Close by faults are identified to have produced earthquakes earlier than. For instance, in 1956, a 7.8 magnitude earthquake right here additionally produced a dangerous tsunami and was quickly adopted by a magnitude 7.2 aftershock. Greater than 53 individuals died because of this earthquake and the aftershock and tsunami. Many extra have been injured.
Earthquakes, proven as colored circles, of the January-February 2025 Anydros swarm, close to Santorini, Greece (Supply: seismo.auth.gr) and identified energetic faults, depicted as black traces (Supply: https://zenodo.org/information/13168947).
Dee Ninis & Konstantinos Michailos
No single stand-out occasion
Tectonic earthquakes happen when accumulating stress in Earth’s crust is immediately launched, inflicting a rupture alongside a fault and releasing vitality within the type of seismic waves.
Sometimes, reasonable to main earthquakes (often known as mainshocks) are adopted by smaller quakes (often known as aftershocks) that regularly diminish in magnitude and frequency over time. That is what seismologists name the mainshock–aftershock sequence.
Some sequences behave otherwise and don’t exhibit a single stand-out occasion. As an alternative, they contain a number of earthquakes of the same dimension that happen over days, weeks, and even months. A lot of these sequences are what seismologists name “earthquake swarms”.

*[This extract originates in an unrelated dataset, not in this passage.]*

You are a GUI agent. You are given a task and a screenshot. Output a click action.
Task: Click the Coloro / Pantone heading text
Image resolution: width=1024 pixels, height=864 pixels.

The 1956 earthquake was a mainshock–aftershock sequence, with aftershocks lasting no less than eight months after the mainshock. Nevertheless, the present ongoing seismic exercise close to Santorini, no less than as of February 7, options hundreds of earthquakes, many with magnitudes ranging between 4.0 and 5.0.
This means it’s almost certainly an earthquake swarm.
Earthquake swarms are sometimes related to fluid motion within the earth’s crust and the ensuing seismic exercise is often much less dramatic than the sudden motion of a robust mainshock.
Seismologists are fascinated about distinguishing between mainshock–aftershock sequences and earthquake swarms as it could assist them higher perceive the processes that drive these phenomena.
Over the previous week, some 11,000 holidaymakers and locals have left Santorini.
Orestis Panagiotou/EPA
A bigger quake continues to be doable
We can not predict precisely what is going to come from the earthquake exercise close to Santorini. International observations of earthquakes inform us that solely a small fraction (about 5%) of earthquakes are foreshocks to bigger earthquakes.
That stated, there may nonetheless be a chance {that a} bigger and doubtlessly damaging earthquake may happen there quickly.
Though swarms sometimes contain earthquakes of decrease magnitudes, they’ll final for days to weeks, or persist for months. They will even decelerate, after which intensify once more, unsettling locals with intermittent floor shaking.